Input material start
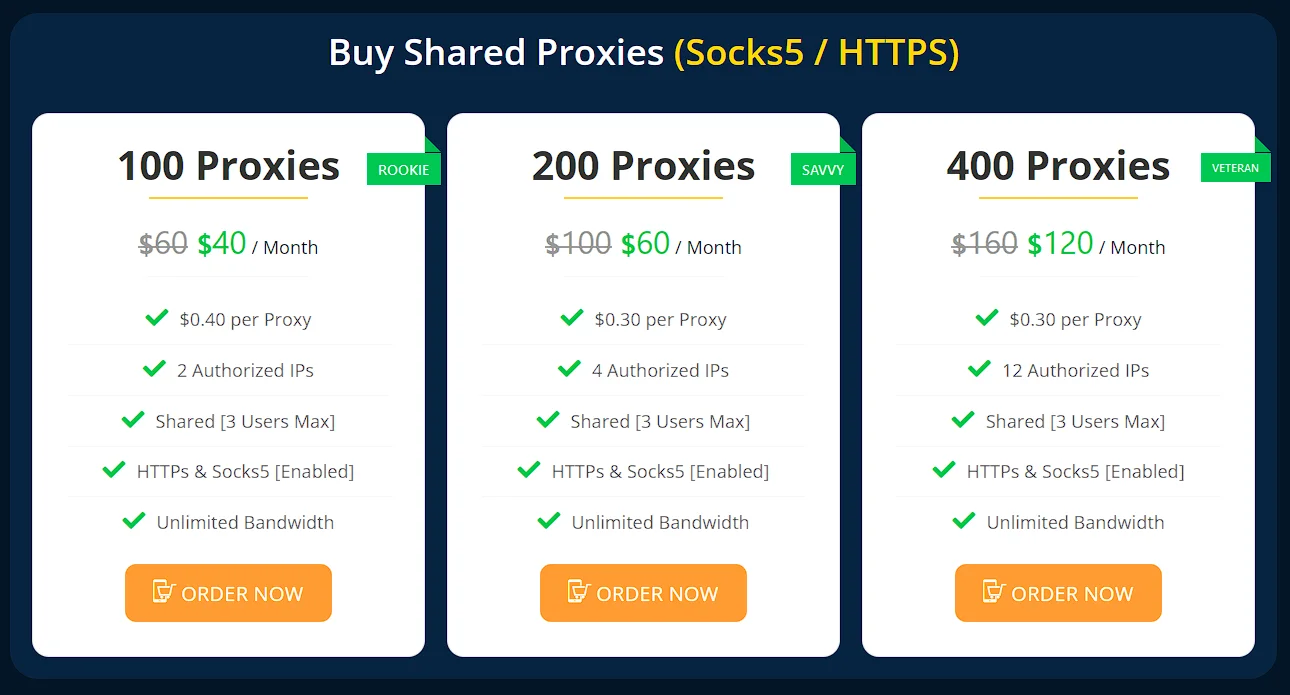This screenshot has height=695, width=1290.
Task: Order the 200 Proxies plan
Action: coord(643,593)
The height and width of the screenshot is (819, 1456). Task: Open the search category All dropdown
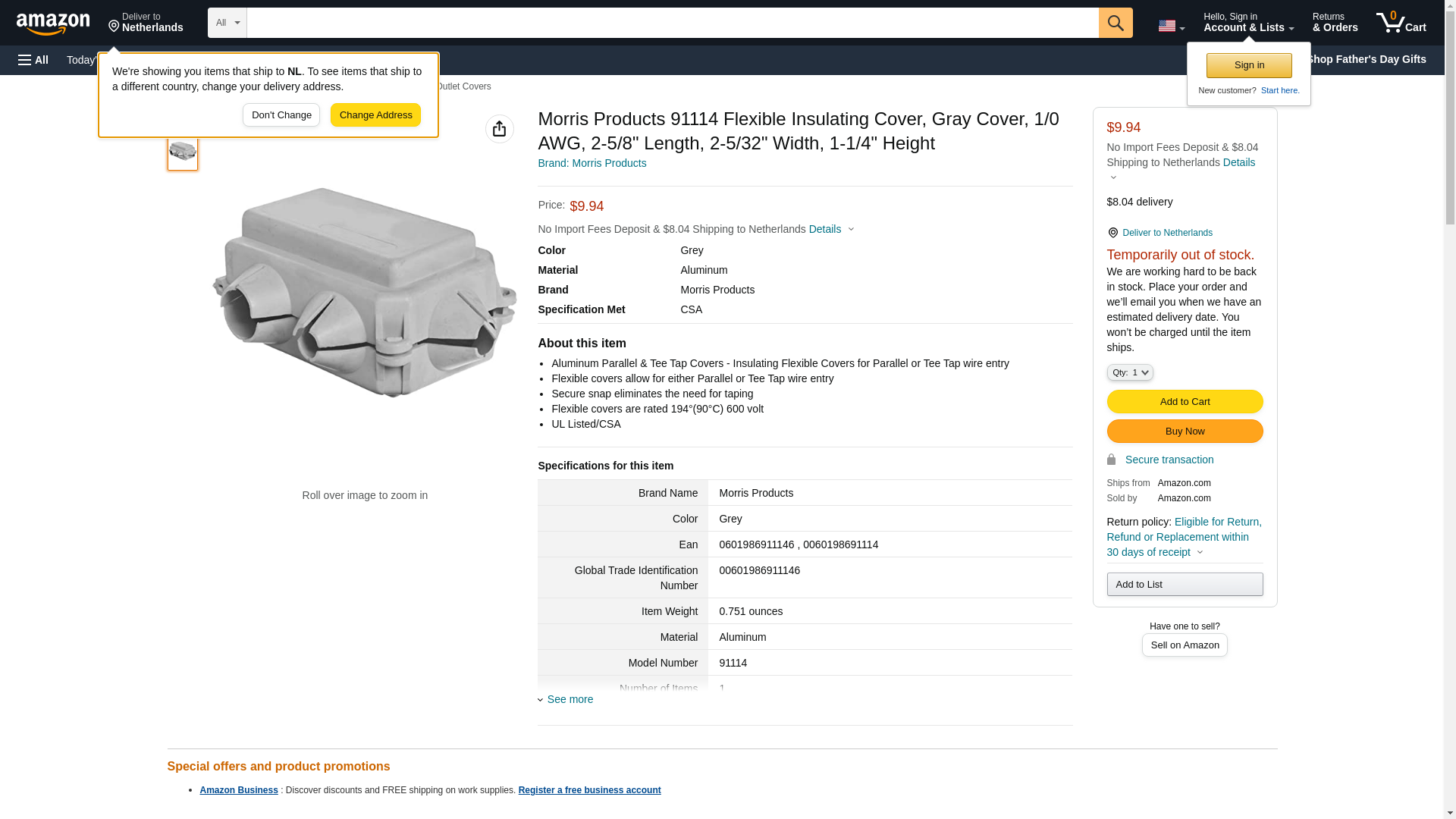227,23
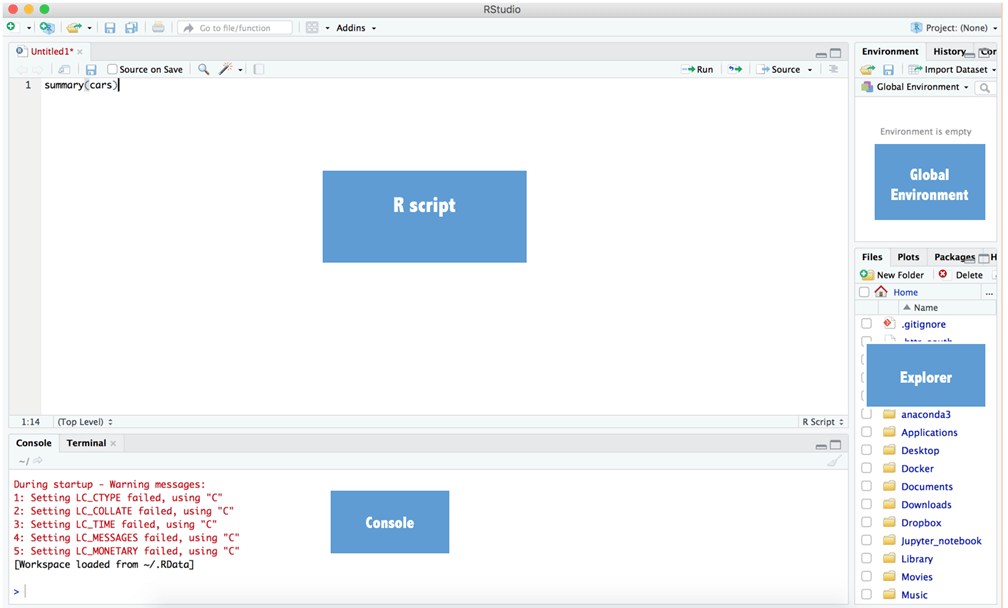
Input material end
▶ **Work instructions**
Rewrite the items above, replacing "dropdown" with "menu" and keeping everything else the same. Leave out the pictures.

▶ **Result of this exercise**
This screenshot has height=695, width=1290.
Task: Order the 200 Proxies plan
Action: coord(643,593)
The height and width of the screenshot is (819, 1456). Task: Open the search category All menu
227,23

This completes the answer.